### Dataset extract
## Start

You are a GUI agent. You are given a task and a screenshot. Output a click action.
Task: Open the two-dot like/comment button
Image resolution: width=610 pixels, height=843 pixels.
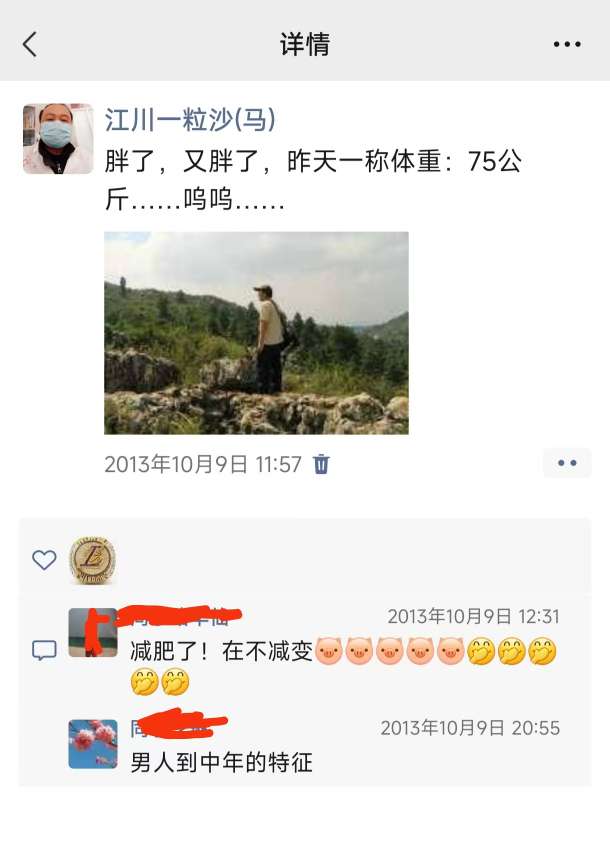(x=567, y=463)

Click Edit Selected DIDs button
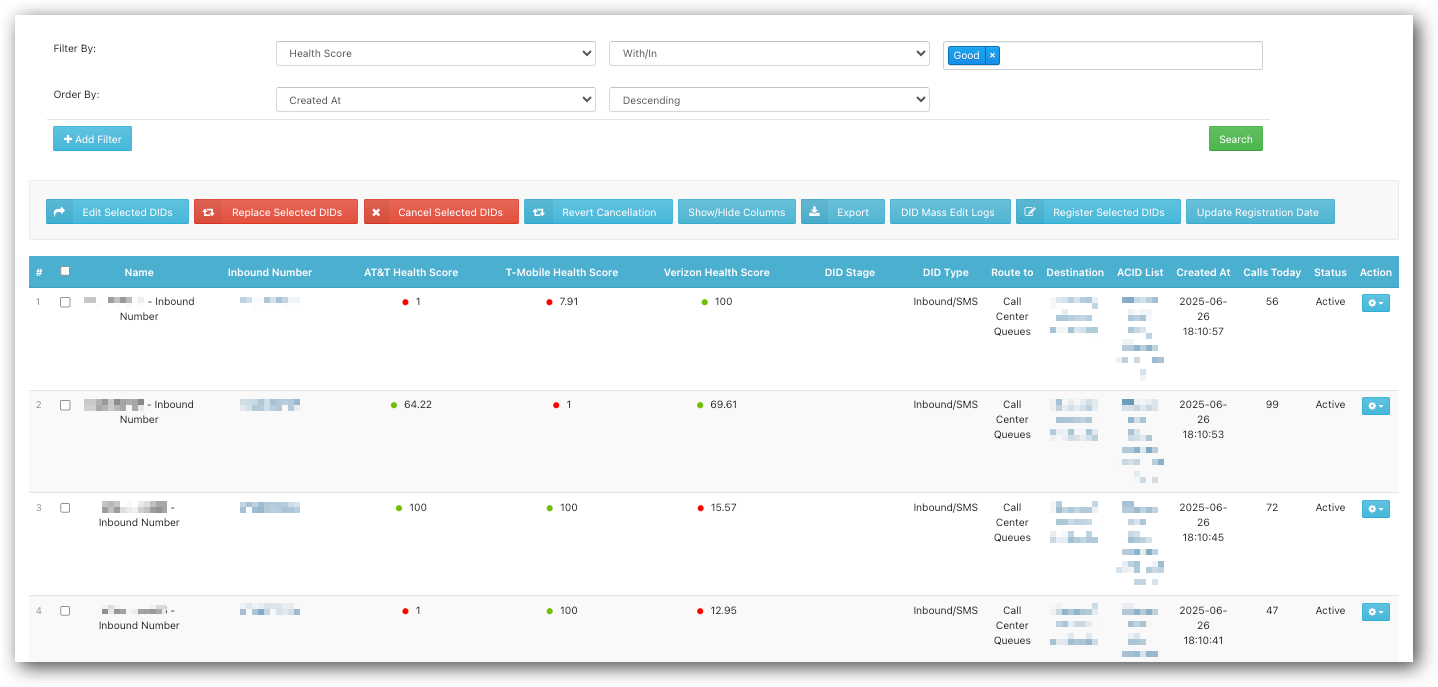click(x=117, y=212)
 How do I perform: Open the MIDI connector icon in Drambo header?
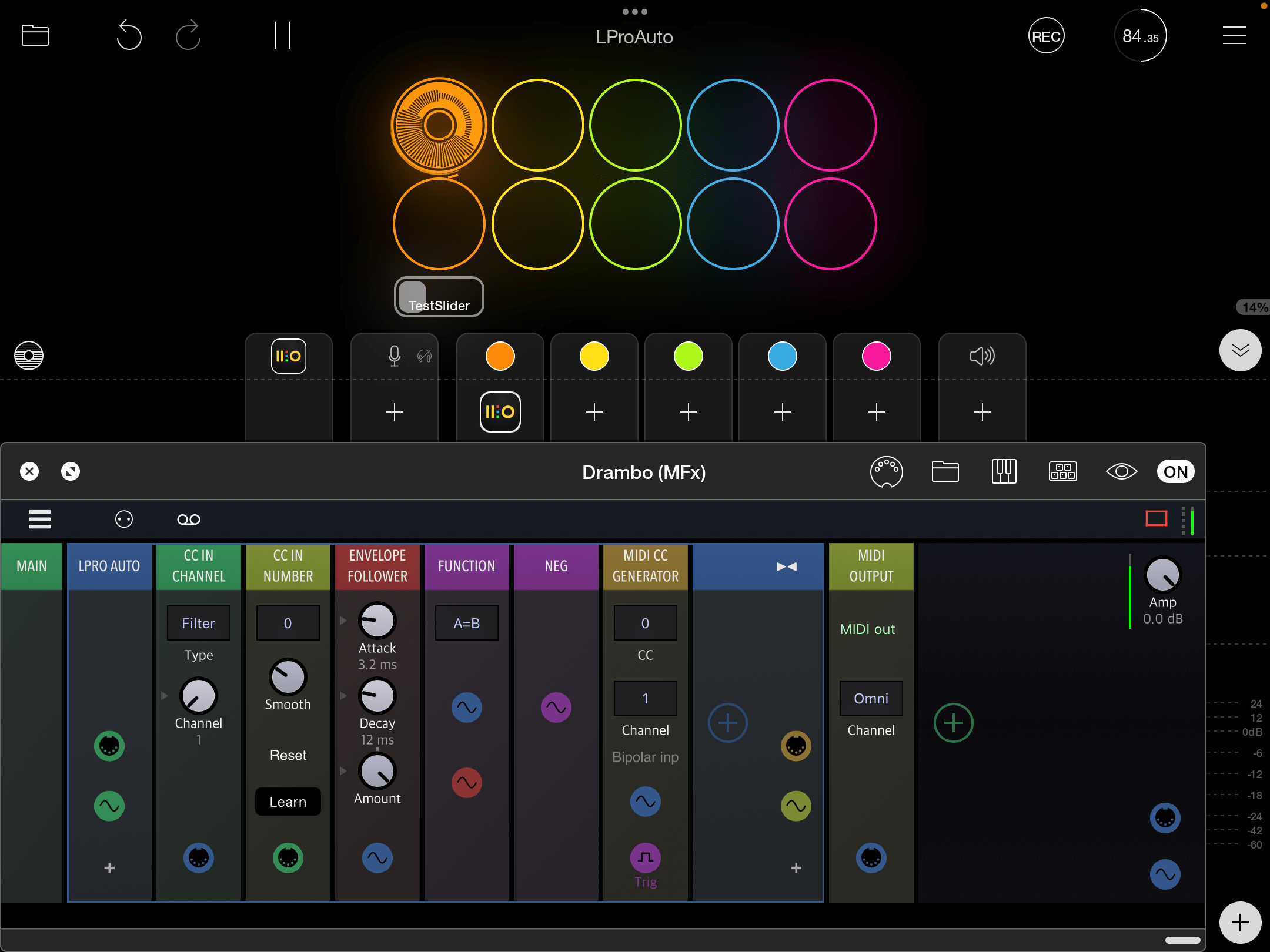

## End

### What to work on
Render every text line of the entries above as a JSON list of strings, one string per line, skipping blank lines. Leave the pictures out.

### Task answer
[
  "You are a GUI agent. You are given a task and a screenshot. Output a click action.",
  "Task: Open the two-dot like/comment button",
  "Image resolution: width=610 pixels, height=843 pixels.",
  "(x=567, y=463)",
  "Click Edit Selected DIDs button",
  "click(x=117, y=212)",
  " How do I perform: Open the MIDI connector icon in Drambo header?"
]